It Takes 11 Passes to Make a Path
...or a number close to eleven
It's why golf courses don't want you driving a cart near a tee or green or where you decide to build a foot bridge over a river or creek. It's something we just seem to do as human beings. We tend to go where someone else has trodden before unless it is in snow or sand. In that case nature seems to heal itself pretty well. You don't see paths in a desert or along a beachfront property.
So you might understand better now why a golf course marshall asks you to stay on the cart path near a green with your power cart. Imagine what would happen if everyone just drove right up close to the green. Most everyone would end up taking the straightest route from the cart path to the green and another path would develop just like in the picture shown here. Imagine the bad lies you would get for your next golf shot if it didn't land on the green. So the marshall isn't just trying to act like the "golf course police". Instead that person is trying to protect the integrity of the golf course and make it the same for all players.
And a smart engineer doesn't build a bridge just anywhere across a river or creek. Where people, vehicles or animals have passed before gives one a pretty good indication of a good place to build that bridge. Chances are the ground underneath will be fairly stable and make a good foundation for that bridge.

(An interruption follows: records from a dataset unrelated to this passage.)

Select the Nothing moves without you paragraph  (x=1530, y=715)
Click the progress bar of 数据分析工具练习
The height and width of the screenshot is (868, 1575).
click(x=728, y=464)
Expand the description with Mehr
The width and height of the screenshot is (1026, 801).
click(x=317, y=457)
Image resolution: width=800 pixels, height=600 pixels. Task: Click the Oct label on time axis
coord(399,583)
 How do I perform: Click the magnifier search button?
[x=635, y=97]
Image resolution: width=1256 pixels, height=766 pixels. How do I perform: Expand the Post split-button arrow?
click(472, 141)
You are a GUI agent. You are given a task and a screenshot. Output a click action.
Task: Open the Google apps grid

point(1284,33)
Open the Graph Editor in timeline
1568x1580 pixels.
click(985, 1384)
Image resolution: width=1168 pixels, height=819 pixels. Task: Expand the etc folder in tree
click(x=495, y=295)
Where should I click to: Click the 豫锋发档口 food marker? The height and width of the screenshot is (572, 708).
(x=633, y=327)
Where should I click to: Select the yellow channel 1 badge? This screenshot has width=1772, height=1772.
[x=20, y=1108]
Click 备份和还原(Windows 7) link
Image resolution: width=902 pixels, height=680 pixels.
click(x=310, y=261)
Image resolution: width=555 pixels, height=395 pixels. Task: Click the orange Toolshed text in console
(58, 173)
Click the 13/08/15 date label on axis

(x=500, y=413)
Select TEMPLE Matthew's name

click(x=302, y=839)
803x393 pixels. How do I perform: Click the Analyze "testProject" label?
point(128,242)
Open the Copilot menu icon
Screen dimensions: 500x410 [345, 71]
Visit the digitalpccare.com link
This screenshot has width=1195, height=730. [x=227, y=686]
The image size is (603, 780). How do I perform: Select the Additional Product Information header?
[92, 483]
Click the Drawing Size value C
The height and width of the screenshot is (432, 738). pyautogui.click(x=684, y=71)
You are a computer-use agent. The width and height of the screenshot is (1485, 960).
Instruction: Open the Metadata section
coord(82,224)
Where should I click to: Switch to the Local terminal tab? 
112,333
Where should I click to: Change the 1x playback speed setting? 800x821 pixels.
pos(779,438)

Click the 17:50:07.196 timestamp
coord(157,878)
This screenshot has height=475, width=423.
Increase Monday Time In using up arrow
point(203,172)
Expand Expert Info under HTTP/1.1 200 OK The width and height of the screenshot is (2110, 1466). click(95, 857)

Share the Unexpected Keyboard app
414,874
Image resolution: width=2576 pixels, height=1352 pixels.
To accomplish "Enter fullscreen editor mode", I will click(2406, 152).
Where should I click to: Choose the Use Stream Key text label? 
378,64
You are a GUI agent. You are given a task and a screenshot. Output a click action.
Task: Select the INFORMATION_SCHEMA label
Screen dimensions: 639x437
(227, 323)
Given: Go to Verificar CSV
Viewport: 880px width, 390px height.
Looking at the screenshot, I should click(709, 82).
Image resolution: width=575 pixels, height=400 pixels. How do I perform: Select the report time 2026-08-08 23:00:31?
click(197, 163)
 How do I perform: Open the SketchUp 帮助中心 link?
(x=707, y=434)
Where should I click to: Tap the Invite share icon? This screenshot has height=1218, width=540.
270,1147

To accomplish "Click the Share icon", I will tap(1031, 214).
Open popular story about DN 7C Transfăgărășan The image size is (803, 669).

So if you want to make sure that an area in your neighborhood stays quite natural, then don't be taking that short cut through the corner lot unless the municipality is going to turn it into a park. Sure enough a path will appear very quickly as everyone cuts the corner in pretty much the same place and before you know it someone will put up a sign that says "Keep off the grass" which everyone will just ignore. And lo and behold, a path gets started. After 11 or so times, it is a path that will be very easy to follow.